Dec
09
AVOCATS : PETITES COMBINES OFFICIELLES ENTRE AMIS ?

Non seulement les ordres des avocats n’existent juridiquement pas, mais encore certains se font passer pour tels  afin de faire la promotion de commerçants qui n’existent pas davantage.

En juillet 2013, nous avons reçu tous la lettre suivante. :

« «Chers Confrères,

Appartenir à une grande profession comme celle d'avocat, c’est d’abord partager des valeurs communes de déontologie, d’éthique et de solidarité qui nous rassemblent, quels que soient nos pratiques et nos domaines d’intervention.

Cette fierté d’appartenance à notre Profession doit aussi s’accompagner de la reconnaissance de nos rôles et poids comme acteurs économiques majeurs recourant, dans le cadre de nos exercices, à des prestataires nombreux et diversifiés.

Praeferentia Coréfrance est la réponse apportée à une situation anormale et pénalisante.
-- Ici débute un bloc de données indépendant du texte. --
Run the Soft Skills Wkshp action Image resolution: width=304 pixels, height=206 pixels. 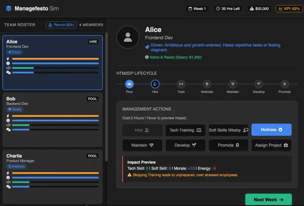[228, 130]
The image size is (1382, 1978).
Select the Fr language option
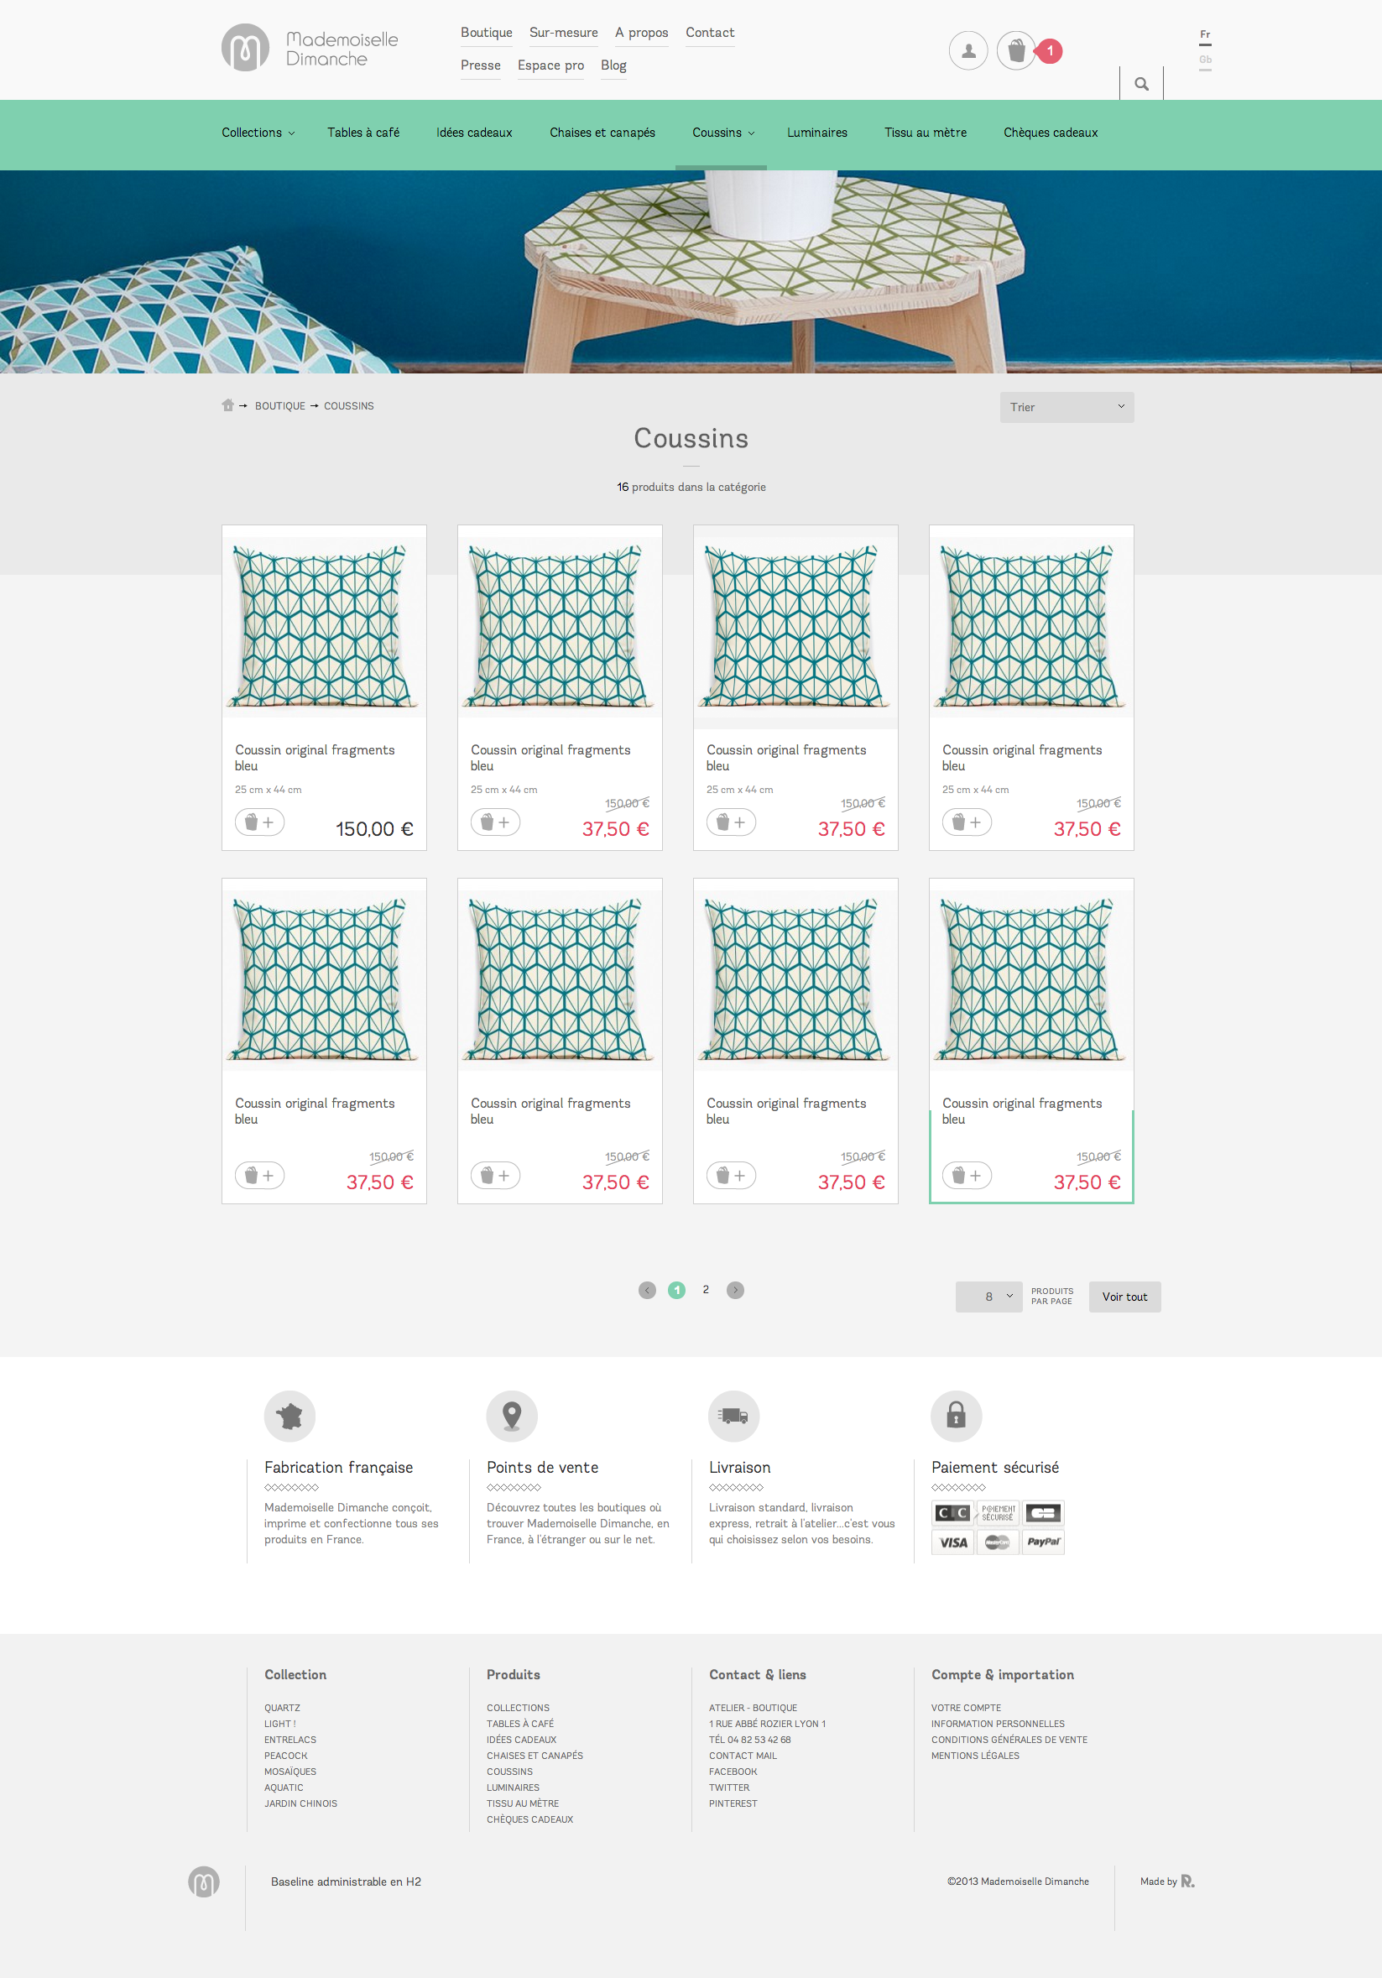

Avec Praeferentia Coréfrance, tous les avocats de France savent que les Ordres sont bien leurs partenaires pour les aider à réduire leurs charges de fonctionnement.

Praeferentia Coréfrance est donc un outil à votre service : utilisez-le !

Bien confraternellement à vous.» »

C’était signé FERAL SCHULL, je ne sais plus si elle était encore bâtonnière de Paris ou présidente du C.N.B.

Depuis lors, nous sommes régulièrement démarchés par Praeferentia.

Les avocats sont des archi nullards qui jamais ne se posent la question de savoir ce qu’est Praeferentia.

Qu’on n’hésite donc pas à me contredire, documents en mains, pour dire que je suis un menteur.

  1. Il n’existe aucune structure juridique, société de commerce, voire associé, du nom de Praeferentia,
  2. Quelquefois le nom de Coréfrance y est ajouté : il n’existe aucune société Coréfrance. S’il en a existé,  une sous forme d’agence immobilière désormais en faillite dans le département des Alpes de Haute Provence.
  3. La lecture,  compliquée,   des conditions générales de vente apprennent  que derrière ce machin informel là sont deux sociétés de commerce, une appelée KALLEA, siège social dans la région de         BORDEAUX, et une autre appelée’ » STAPLES       , qui tient un site sur Internet comme Bureau ou Bernard et désormais Amazon pour la vente d’articles de bureau.

Alors question : mais pourquoi donc l’établissement privé d’utilité publique appelé Conseil national des barreaux et ou le Barreau de Paris  qui n’est pas l’ordre qui n’existe juridiquement pas plus que l’ordre des avocats  au barreau de et ou celui de Marseille et ou l’association appelée Conférence des bâtonniers, font-ils aux frais de nos cotisations obligatoires la publicité de choses concurrentes.

Je m’en vais saisir l’Autorité de la concurrence.